SUPPLIED DATA:
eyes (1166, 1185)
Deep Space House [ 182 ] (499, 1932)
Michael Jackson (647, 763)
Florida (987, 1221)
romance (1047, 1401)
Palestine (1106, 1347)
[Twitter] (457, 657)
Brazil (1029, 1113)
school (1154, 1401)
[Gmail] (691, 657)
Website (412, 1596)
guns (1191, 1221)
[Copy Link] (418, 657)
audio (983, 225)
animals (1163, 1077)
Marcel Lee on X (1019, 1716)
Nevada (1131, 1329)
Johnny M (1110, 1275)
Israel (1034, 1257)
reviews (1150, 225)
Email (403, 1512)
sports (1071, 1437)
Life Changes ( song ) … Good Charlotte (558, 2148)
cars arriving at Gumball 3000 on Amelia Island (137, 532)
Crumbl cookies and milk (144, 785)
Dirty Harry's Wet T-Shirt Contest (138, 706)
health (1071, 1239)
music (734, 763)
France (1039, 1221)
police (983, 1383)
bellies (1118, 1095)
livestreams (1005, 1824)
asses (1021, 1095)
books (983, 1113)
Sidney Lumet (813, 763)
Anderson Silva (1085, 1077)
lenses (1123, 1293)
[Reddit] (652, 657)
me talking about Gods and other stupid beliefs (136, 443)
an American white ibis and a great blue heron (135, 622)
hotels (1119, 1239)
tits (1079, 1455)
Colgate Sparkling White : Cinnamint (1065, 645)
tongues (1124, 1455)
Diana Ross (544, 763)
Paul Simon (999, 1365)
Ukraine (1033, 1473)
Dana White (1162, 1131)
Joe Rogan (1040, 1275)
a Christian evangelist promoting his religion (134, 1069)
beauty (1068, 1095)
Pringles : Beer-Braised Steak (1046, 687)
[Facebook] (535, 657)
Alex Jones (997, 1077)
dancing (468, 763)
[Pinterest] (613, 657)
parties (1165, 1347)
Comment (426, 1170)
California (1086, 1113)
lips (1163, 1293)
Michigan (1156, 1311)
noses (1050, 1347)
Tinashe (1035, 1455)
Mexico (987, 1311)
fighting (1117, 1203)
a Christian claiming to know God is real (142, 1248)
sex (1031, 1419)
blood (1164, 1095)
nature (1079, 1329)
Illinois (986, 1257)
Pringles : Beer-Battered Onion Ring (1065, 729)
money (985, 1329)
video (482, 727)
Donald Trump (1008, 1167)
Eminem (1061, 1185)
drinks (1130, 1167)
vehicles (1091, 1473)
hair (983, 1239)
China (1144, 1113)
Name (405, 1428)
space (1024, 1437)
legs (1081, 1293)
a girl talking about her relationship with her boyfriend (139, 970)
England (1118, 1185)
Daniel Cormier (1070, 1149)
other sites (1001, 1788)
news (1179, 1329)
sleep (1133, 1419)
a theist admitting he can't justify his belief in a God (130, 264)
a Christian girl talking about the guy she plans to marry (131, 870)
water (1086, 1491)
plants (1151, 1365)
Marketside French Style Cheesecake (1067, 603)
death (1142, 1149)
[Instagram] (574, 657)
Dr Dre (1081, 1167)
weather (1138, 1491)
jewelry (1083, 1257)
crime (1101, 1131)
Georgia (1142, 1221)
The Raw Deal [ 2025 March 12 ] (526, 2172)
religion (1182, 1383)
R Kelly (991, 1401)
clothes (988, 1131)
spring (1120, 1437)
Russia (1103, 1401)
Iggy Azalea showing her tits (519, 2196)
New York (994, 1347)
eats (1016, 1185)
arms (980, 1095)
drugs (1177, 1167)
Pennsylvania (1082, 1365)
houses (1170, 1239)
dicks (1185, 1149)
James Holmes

PROBLEM REQUIREMENTS: Begin at the line above that has "Johnny M (1110, 1275)" and stop after the line that has "Joe Rogan (1040, 1275)", copying each line exactly and adding nothing else.

WORKED SOLUTION:
Johnny M (1110, 1275)
Israel (1034, 1257)
reviews (1150, 225)
Email (403, 1512)
sports (1071, 1437)
Life Changes ( song ) … Good Charlotte (558, 2148)
cars arriving at Gumball 3000 on Amelia Island (137, 532)
Crumbl cookies and milk (144, 785)
Dirty Harry's Wet T-Shirt Contest (138, 706)
health (1071, 1239)
music (734, 763)
France (1039, 1221)
police (983, 1383)
bellies (1118, 1095)
livestreams (1005, 1824)
asses (1021, 1095)
books (983, 1113)
Sidney Lumet (813, 763)
Anderson Silva (1085, 1077)
lenses (1123, 1293)
[Reddit] (652, 657)
me talking about Gods and other stupid beliefs (136, 443)
an American white ibis and a great blue heron (135, 622)
hotels (1119, 1239)
tits (1079, 1455)
Colgate Sparkling White : Cinnamint (1065, 645)
tongues (1124, 1455)
Diana Ross (544, 763)
Paul Simon (999, 1365)
Ukraine (1033, 1473)
Dana White (1162, 1131)
Joe Rogan (1040, 1275)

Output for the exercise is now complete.